╭─ RECORDED INFORMATION

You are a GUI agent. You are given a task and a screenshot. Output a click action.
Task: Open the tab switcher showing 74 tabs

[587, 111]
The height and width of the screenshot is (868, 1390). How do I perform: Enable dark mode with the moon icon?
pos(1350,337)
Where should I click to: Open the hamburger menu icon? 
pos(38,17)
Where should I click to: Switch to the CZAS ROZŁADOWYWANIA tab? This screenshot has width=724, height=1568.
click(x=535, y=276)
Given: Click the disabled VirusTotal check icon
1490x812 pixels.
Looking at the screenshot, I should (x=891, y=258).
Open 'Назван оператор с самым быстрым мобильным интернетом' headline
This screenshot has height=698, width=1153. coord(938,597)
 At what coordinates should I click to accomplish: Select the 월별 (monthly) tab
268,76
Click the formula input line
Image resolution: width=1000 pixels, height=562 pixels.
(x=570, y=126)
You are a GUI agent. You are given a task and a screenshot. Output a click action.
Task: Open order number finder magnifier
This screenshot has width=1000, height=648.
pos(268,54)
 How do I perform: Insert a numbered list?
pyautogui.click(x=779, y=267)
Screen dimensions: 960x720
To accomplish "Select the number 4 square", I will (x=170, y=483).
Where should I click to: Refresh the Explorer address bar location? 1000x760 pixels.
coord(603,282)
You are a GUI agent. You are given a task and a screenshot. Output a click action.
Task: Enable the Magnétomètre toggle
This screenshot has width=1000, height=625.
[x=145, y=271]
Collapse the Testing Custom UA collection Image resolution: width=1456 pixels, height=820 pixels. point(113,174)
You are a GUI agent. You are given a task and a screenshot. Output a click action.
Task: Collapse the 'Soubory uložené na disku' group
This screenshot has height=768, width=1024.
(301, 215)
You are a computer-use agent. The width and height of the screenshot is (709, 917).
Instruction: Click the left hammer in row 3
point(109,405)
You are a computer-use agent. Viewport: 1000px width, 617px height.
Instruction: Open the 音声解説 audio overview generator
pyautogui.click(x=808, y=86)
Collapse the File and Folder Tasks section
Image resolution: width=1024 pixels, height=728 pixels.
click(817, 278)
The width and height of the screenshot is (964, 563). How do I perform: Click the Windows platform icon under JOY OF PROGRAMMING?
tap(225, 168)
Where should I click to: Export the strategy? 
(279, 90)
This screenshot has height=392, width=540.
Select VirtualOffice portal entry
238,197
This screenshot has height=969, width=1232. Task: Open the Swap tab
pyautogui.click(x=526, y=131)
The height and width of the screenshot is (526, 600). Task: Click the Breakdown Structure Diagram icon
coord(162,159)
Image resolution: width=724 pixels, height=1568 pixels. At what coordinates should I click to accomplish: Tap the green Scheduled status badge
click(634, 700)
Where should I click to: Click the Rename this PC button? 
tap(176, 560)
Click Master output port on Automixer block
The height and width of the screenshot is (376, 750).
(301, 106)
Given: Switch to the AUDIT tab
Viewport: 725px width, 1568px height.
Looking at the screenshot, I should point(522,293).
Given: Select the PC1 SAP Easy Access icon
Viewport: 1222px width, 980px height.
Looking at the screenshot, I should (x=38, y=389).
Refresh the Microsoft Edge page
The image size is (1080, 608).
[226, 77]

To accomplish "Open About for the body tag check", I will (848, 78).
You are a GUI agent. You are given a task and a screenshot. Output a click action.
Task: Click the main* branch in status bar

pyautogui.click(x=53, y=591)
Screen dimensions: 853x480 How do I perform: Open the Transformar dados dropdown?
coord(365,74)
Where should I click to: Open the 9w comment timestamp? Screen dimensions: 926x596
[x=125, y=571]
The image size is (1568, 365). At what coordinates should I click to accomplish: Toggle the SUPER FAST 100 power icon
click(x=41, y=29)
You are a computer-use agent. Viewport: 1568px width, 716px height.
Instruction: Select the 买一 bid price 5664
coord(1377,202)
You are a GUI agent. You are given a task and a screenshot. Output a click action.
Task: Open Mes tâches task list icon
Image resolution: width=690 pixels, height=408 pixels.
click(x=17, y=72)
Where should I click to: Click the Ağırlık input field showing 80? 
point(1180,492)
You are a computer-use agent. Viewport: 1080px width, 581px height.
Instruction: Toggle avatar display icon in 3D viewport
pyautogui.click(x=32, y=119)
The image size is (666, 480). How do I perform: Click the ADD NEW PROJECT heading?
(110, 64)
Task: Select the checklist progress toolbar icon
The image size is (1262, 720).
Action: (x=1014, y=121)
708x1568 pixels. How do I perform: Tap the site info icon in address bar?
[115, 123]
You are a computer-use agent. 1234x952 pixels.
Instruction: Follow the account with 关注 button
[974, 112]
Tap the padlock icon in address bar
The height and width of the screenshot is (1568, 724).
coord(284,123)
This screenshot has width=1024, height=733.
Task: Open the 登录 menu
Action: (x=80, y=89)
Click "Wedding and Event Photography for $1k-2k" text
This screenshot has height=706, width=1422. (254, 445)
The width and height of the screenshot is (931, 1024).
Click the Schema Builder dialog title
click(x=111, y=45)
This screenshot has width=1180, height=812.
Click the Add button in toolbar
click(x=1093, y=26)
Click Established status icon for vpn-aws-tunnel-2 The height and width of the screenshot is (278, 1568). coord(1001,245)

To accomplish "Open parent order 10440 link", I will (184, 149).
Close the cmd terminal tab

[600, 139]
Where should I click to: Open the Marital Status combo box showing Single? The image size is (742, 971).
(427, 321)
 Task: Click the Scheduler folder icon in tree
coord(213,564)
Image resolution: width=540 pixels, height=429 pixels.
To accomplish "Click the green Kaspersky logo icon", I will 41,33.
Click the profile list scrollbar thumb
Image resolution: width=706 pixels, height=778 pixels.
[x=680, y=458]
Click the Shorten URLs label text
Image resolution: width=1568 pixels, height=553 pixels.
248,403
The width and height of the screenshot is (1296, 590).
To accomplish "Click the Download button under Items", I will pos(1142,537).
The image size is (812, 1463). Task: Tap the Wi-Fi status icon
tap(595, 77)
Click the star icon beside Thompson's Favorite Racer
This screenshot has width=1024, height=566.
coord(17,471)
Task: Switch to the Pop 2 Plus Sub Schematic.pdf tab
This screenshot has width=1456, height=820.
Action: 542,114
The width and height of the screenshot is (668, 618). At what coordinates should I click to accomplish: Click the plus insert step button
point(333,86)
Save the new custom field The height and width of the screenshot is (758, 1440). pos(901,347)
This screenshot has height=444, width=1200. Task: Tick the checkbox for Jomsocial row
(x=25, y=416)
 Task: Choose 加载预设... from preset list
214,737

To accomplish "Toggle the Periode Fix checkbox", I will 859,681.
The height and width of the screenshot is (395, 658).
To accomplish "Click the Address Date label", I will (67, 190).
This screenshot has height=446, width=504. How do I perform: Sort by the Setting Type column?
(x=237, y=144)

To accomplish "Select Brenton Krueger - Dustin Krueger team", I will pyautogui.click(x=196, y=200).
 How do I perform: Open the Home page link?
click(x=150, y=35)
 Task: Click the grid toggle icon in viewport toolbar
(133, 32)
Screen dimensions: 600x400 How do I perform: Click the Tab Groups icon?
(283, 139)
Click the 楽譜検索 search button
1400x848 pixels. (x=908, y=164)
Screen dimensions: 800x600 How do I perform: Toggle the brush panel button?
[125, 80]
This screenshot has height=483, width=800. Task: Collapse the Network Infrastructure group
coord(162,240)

╰─

ASSIGNMENT ::
State only the number of lines in these entries that contain "label".

ANSWER TO THIS TASK ::
2